Sqoop vs Flume – Battle Between Hadoop ETL tools

We all know that Apache Sqoop and Apache Flume both are used for transferring data from different sources to Hadoop DFS. Here arises a question: which to use when?

This Sqoop vs Flume tutorial first gives an introduction to Sqoop and Flume. Later on, the article will provide a comparison chart between Apache Sqoop and Apache Flume.

Let us start with an introduction to Apache Flume.

sqoop vs flume

What is Apache Flume?

Apache Flume is a framework used for collecting, aggregating, and moving data from different sources like web servers, social media platforms, etc. to central repositories like HDFS, HBASE, or Hive. It is mainly designed for streaming logs into the Hadoop environment.

Features of Apache Flume

  • Apache Flume gives high throughput and low latency.
  • It has a declarative configuration and provides extensibility.
  • Flume is fault-tolerant, stream-oriented, and linearly scalable.
  • It is a highly flexible tool.

What is Apache Sqoop?

Apache Sqoop is a framework used for transferring data from Relational Database to Hadoop Distributed File System or HBase or Hive.

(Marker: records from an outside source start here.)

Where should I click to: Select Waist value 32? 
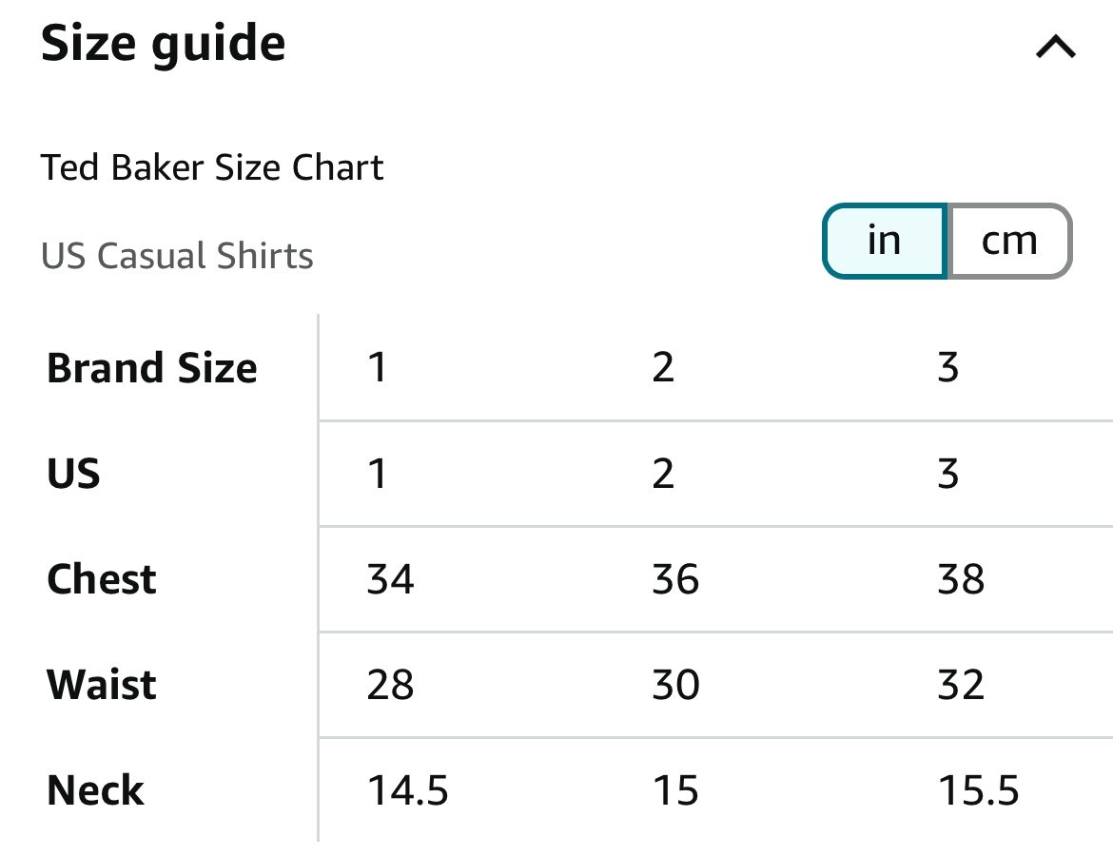961,685
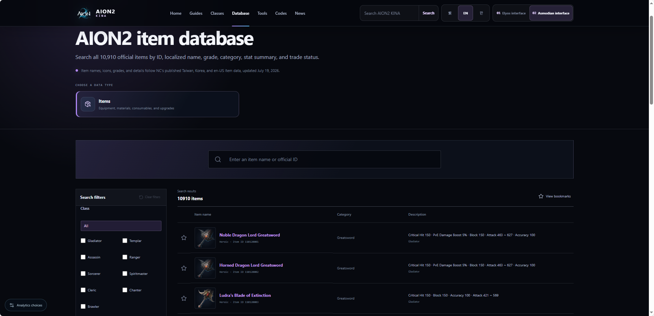Click the Items data type cube icon
Viewport: 654px width, 316px height.
pos(88,104)
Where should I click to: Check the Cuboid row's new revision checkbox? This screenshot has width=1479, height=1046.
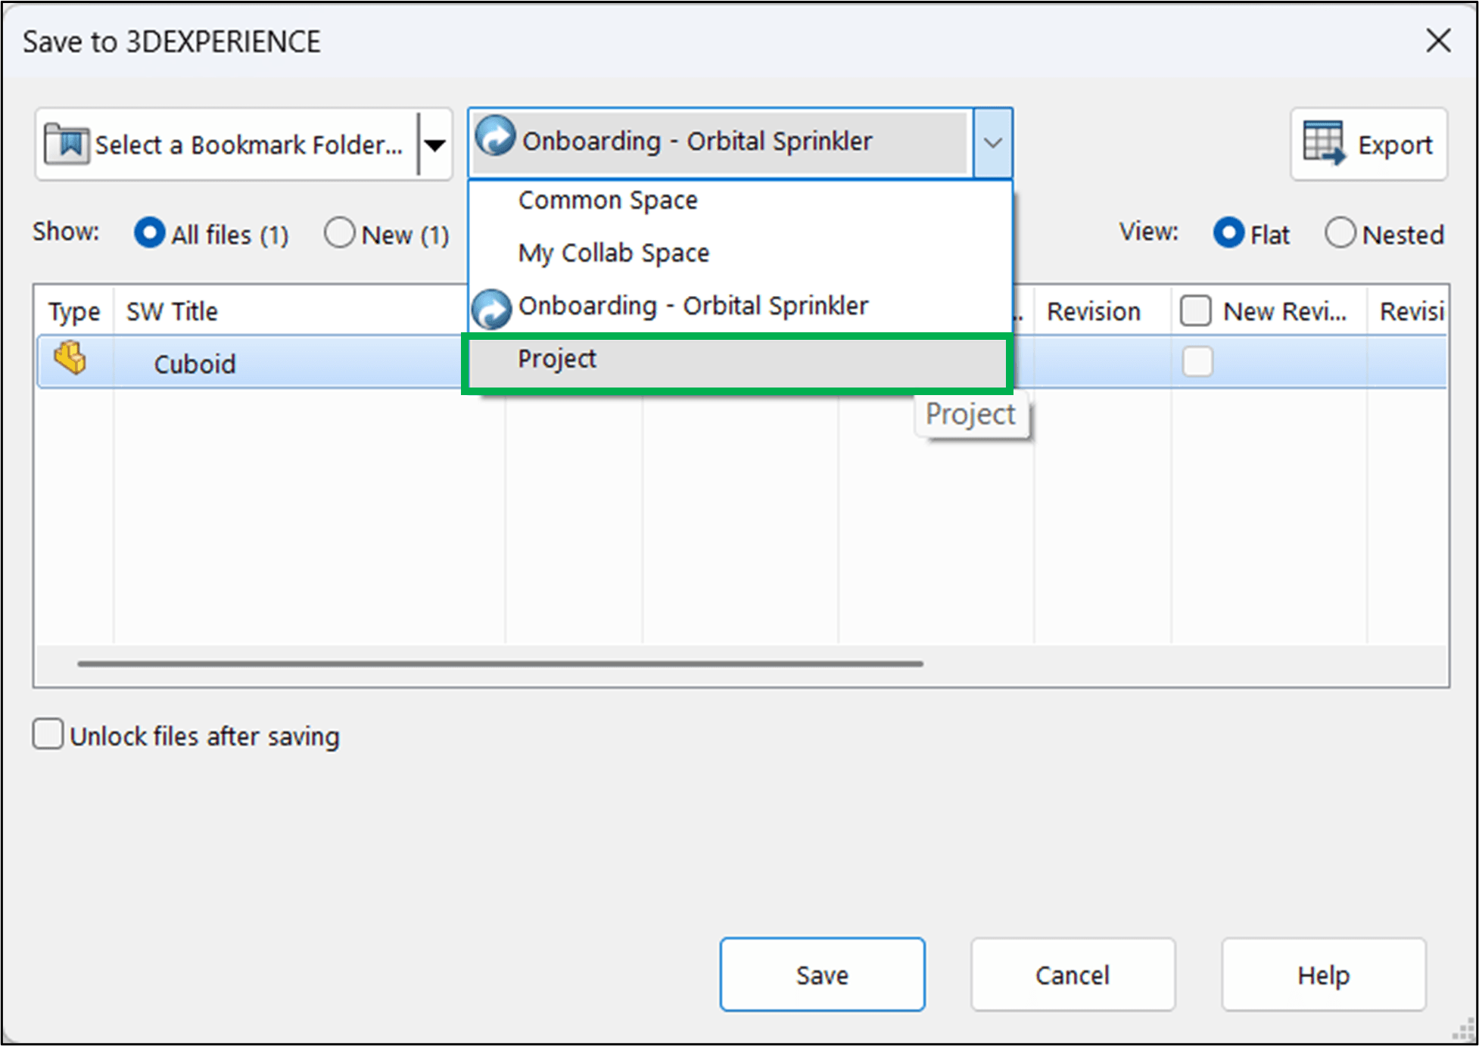(1197, 362)
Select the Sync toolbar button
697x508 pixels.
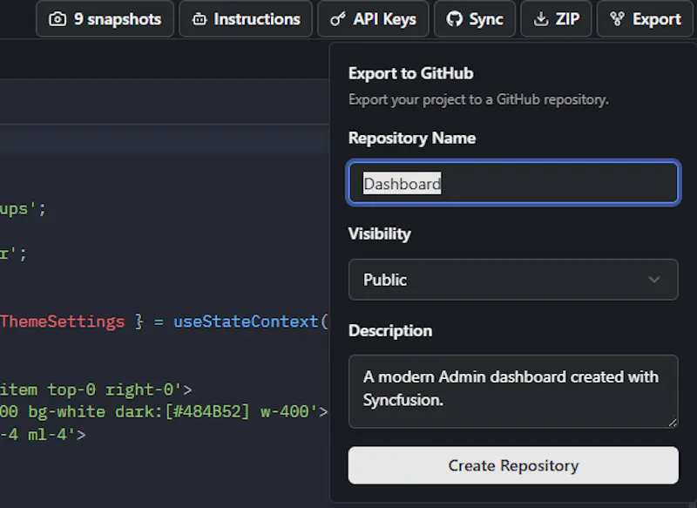tap(475, 19)
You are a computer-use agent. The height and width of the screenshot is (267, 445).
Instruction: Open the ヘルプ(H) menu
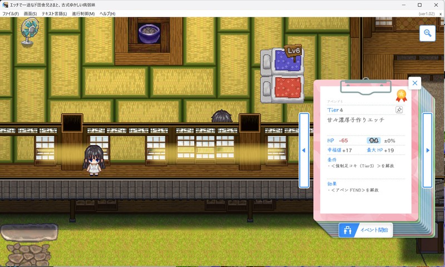pyautogui.click(x=107, y=13)
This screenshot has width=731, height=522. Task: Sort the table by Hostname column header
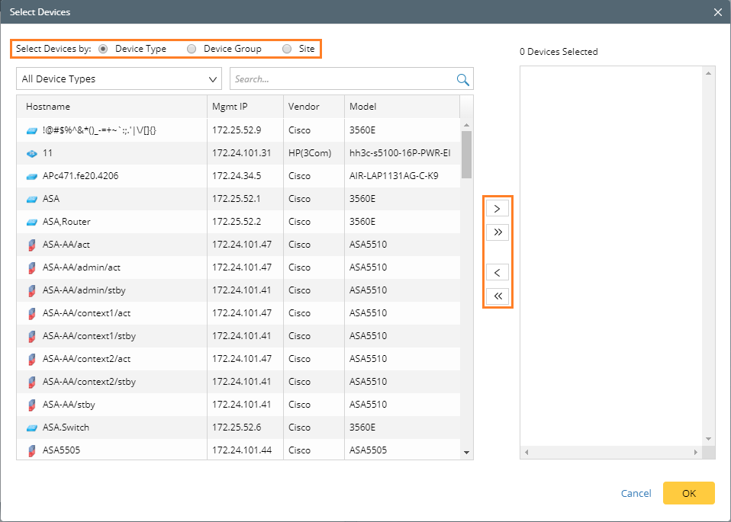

It is specially designed for moving data between RDBMS and Hadoop ecosystems. Flume works with various databases like MySQL, Teradata, MySQL, HSQLDB, Oracle.

Features of Apache Sqoop

  • Sqoop supports bulk data import; that is, it can import an individual table or complete database into HDFS. The files are stored in HDFS.
  • It parallelizes the data transfer for optimal system utilization.
  • Sqoop provides direct input, that is, import tables directly into the HBase and Hive.
  • It makes data analysis efficient.

Let us now explore the difference between Apache Sqoop and Apache Flume

Difference between Apache Sqoop and Apache Flume

1. Basic nature

Sqoop: It is basically designed to work with different types of RDBMS, which have JDBC connectivity. Sqoop imports data from the relational databases like MySQL, Oracle, etc. to the Hadoop ecosystem.
Flume: It is basically designed for transferring streaming data such as log files from different sources to the Hadoop ecosystem.

2. Driven Events

Sqoop: Apache Sqoop data load is not driven by events.
Flume: Apache Flume is completely event-driven.

3. Data Flow

Sqoop: Sqoop is specifically for transferring data parallelly from relational databases to Hadoop.
Flume: Flume works with streaming data sources. It is for collecting and aggregating data from different sources because of its distributed nature.

4. Architecture

Sqoop: Apache Sqoop follows connector-based architecture. Sqoop Connectors know how to connect to the different data sources.
Flume: Apache Flume follows agent-based architecture. The code written in Flume is known as an agent which is responsible for data fetching.

5. Performance

Sqoop: Apache Sqoop reduces the processing loads and excessive storage by transferring them to the other systems. Thus have fast performance.
Flume: Apache Flume is highly robust, fault-tolerant, and has a tunable reliability mechanism for failover and recovery.

6. Where to use

Sqoop: We use Apache Sqoop when we need to copy data and generate the analytical outcomes faster.
Flume: Flume is generally for pulling data from different sources to analyze the patterns, perform sentiment analysis using server logs and social media data.

7. Release History

Sqoop: The first version of Sqoop was released in March 2012. Its current stable release is 1.4.7
Flume: The first stable version of Flume which is 1.2.0 was released in June 2012. Its current stable release is 1.9.0.

8. When to use

Sqoop: It is considered an ideal fit if the data is available in Oracle, Teradata, MySQL, PostgreSQL or any other database with JDBC connectivity.
Flume: It is an ideal fit for moving bulk of streaming data from different sources like JMS or spooling directories.

9. Link to HDFS

Sqoop: Hadoop Distributed File System is the destination while importing data using Sqoop.
Flume: In Flume, data flows to Hadoop Distributed FileSystem through multiple channels

10. Companies

Sqoop: Companies like Apollo Group education, Coupons.com, etc use Apache Sqoop.
Flume: Companies like Goibibo, Mozilla, Capillary technologies, etc use Apache Flume.

Summary

I hope that this article has answered your question. We use Sqoop when we need to transfer the data from RDBMS with JDBC connectivity to the HDFS. On the other hand, we use Apache Flume for transferring streaming data from log servers to HDFS.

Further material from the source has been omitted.